BRIEF DESCRIPTION OF THE DRAWINGS
[0016] For detailed understanding of the present invention,
references should be made to the following detailed description of
the preferred embodiment, taken in conjunction with the
accompanying drawings, in which like elements have been given like
numerals and wherein:
[0017] FIG. 1 is an elevation view of a simultaneous drilling and
logging system that may be used in a preferred method according to
the present invention;
[0018] FIG. 2 is a typical frequency response curve of a drill
string such as the drill string of FIG. 1A;
[0019] FIG. 3 shows a portion of the frequency response curve of
FIG. 2 with carrier and signal frequencies used in an embodiment of
the present invention;
[0020] FIG. 4 shows exemplary signal patterns used to transmit
binary states via acoustic telemetry; and
[0021] FIG. 5 shows a portion of the frequency response curve of
FIG. 2 with multiple carrier and signal frequencies used in an
alternative embodiment of the present invention.
DESCRIPTION OF THE PREFERRED EMBODIMENTS
[0022] FIG. 1 is an elevation view of a simultaneous drilling and
logging system that may be used in a preferred method according to
the present invention. A well borehole 102 is drilled into the
earth under control of surface equipment including a rotary
drilling rig 104. In accordance with a conventional arrangement,
the rig 104 includes a derrick 106, a derrick floor 108, draw works
110, a hook 112, a kelly joint 114, a rotary table 116, and drill
string 118. The drill string 118 includes drill pipe 120 secured to
the lower end of kelly joint 114 and to the upper end of a section
comprising a plurality of pipes joined in a conventional manner
such as threaded pipe joints ("collars") 122. A bottom hole
assembly (BHA) 124 is shown located down hole on the drill string
118 near a drill bit 126.
[0023] The BHA 124 carries various sensors (not separately shown)
for measuring formation and drilling parameters. An acoustic
transmitter 128 may be carried by the BHA 124 or above the BHA 124.

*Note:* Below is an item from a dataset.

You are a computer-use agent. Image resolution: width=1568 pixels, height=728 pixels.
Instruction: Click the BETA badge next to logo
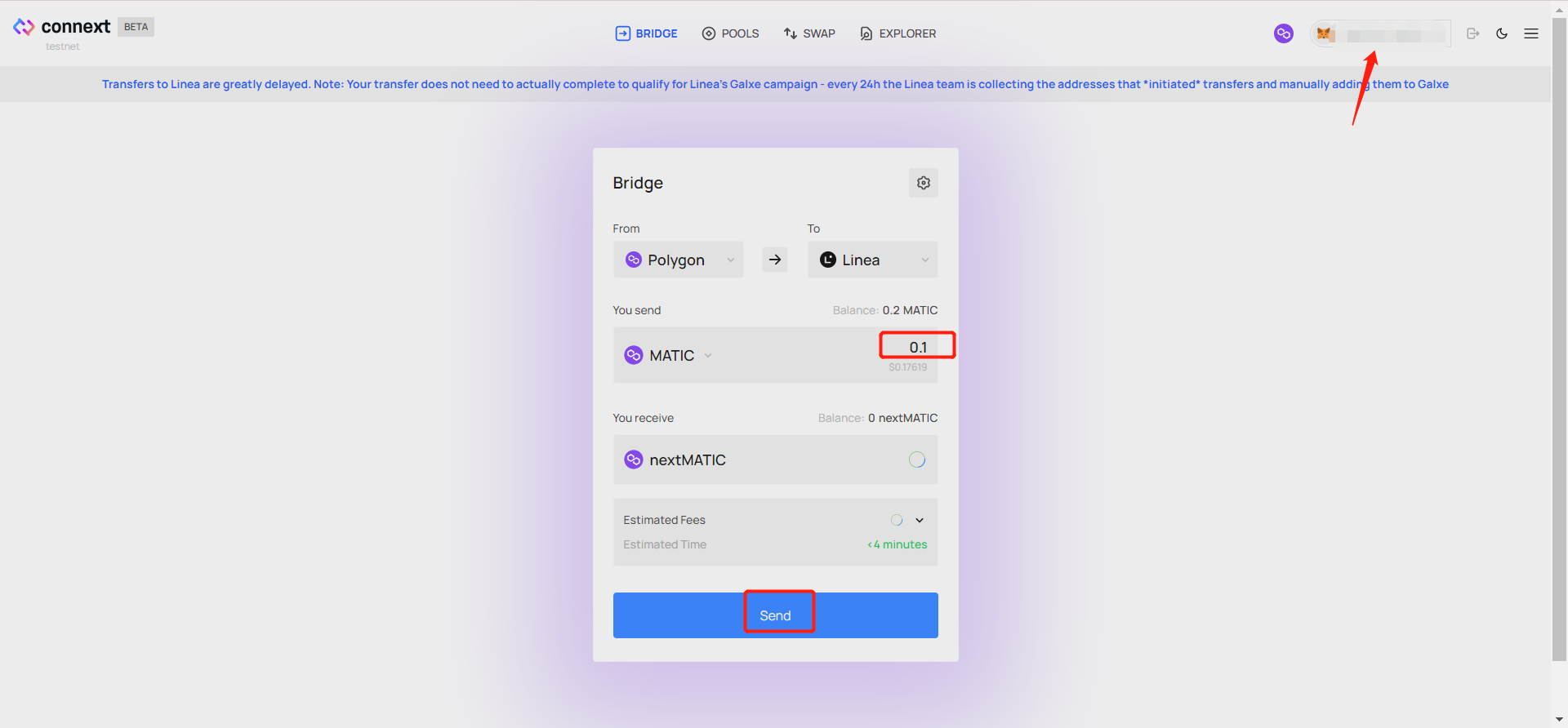(x=136, y=27)
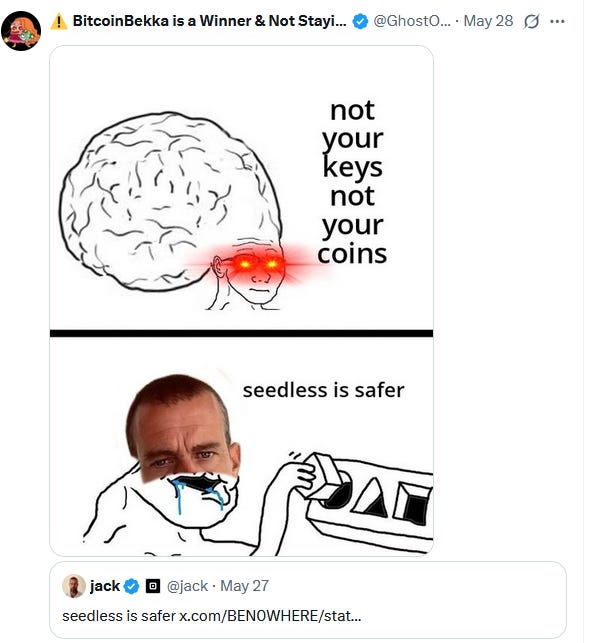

The transmitter 128 receives signals from the sensors and converts
the signals to acoustic energy. The acoustic energy is transferred
to the drill string 118 and an acoustic wave signal travels along
the drill string 118 and is received at the surface by a receiver
130.
[0024] The present invention utilizes acoustic telemetry to
transmit data signals comprising one or more signals modulated at
predetermined frequencies and amplitudes. In a system such as the
system shown in FIG. 1, the drill string 118 will exhibit certain
frequency response characteristics due to acoustic wave reflections
caused by geometry change at each tool joint or collar 122.
[0025] Referring now to FIGS. 1 and 2, the reflections at each
collar 122 create a determinable frequency response of signal
amplitude with respect to transmitted frequency. The curve of FIG.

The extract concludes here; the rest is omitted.